Io credevo che questo fosse un maligno e solenne incubo che, prima o poi, speravo sarebbe finito.
Raggiunsi la riva ma invece di essere felice per avercela fatta, la mia mente era sovrastata da dubbi e domande, di cui avrei voluto avere immediate risposte.
Tremante, dal freddo, decisi di dormire nello stesso posto, spaventata dalla ripetizione del precedente fatto.
Misi la borsa nell'incavo del petto e cercai di dormire, sperando di svegliarmi in un letto caldo.
Chiusi gli occhi, dopo essermi abituata a quella temperatura inconciepibile.
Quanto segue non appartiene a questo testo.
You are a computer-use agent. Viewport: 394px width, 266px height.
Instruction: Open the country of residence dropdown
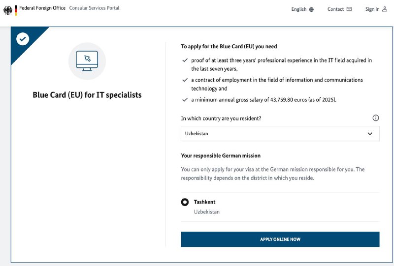[280, 134]
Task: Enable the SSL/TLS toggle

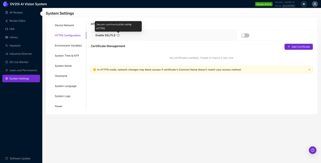Action: pos(245,35)
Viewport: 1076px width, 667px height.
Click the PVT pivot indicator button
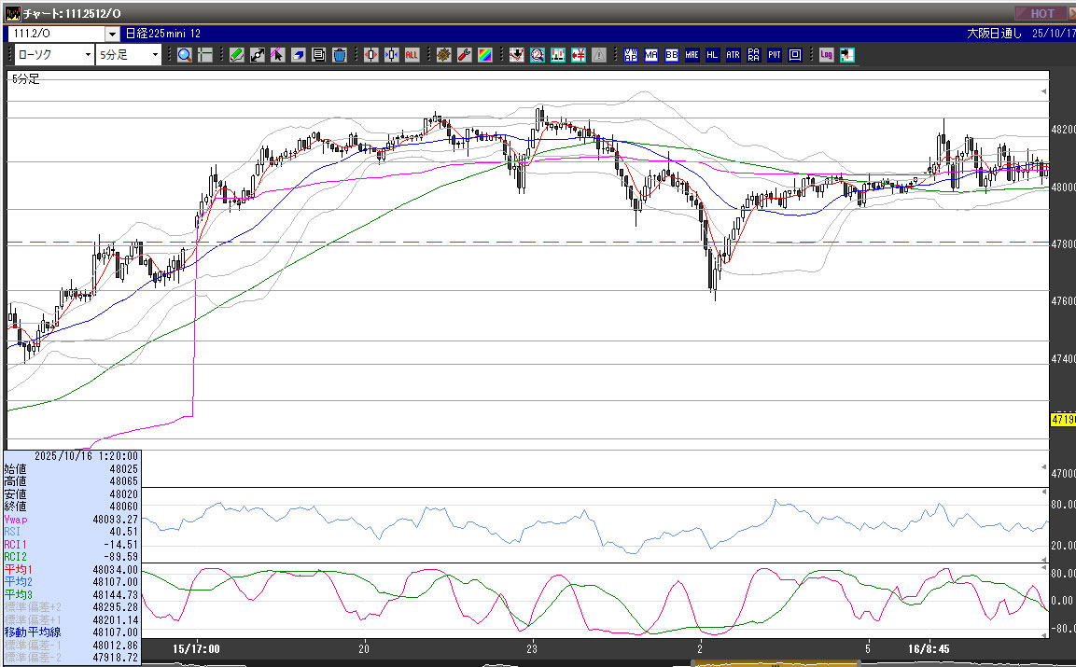point(774,55)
Sentii, ad un tratto, qualcosa stuzzicarmi le guance. Un ramo. Un ramo, retto da una mano così piccola da essere di un bambino, mi stava pizzicando la guancia.
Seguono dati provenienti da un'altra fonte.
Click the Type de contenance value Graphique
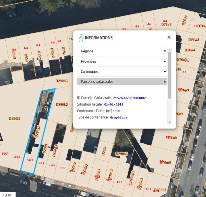The width and height of the screenshot is (206, 197). coord(118,117)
Riuscivo a concepire i fatti, uno alla volta, con gli occhi ancora offuscati dalla notte insonne. «
Maman!» urlò con la propria voce canterina, in francese, il bambino.
Spostai gli occhi verso una figura, più grande, raggiungere il mio corpo.

Era questo che i morti provano pensai osservando i loro sguardi, uno confuso e l'altro preoccupato, contrastati dalla voce della madre che chiedeva aiuto ai presenti.
Altre figure raggiunsero il mio corpo poi richiusi gli occhi cullata dalla spaventosa morte. Non era più una sensazione ma una mia realtà.
Volevo ancora vivere per raccontare quello che si provava prima della fine ma sicuramente mi avrebbero presa per pazza o per una visionaria.
Non l'avrebbero capito finché loro stessi non l'avrebbero provato sulla loro pelle, sul loro subconscio.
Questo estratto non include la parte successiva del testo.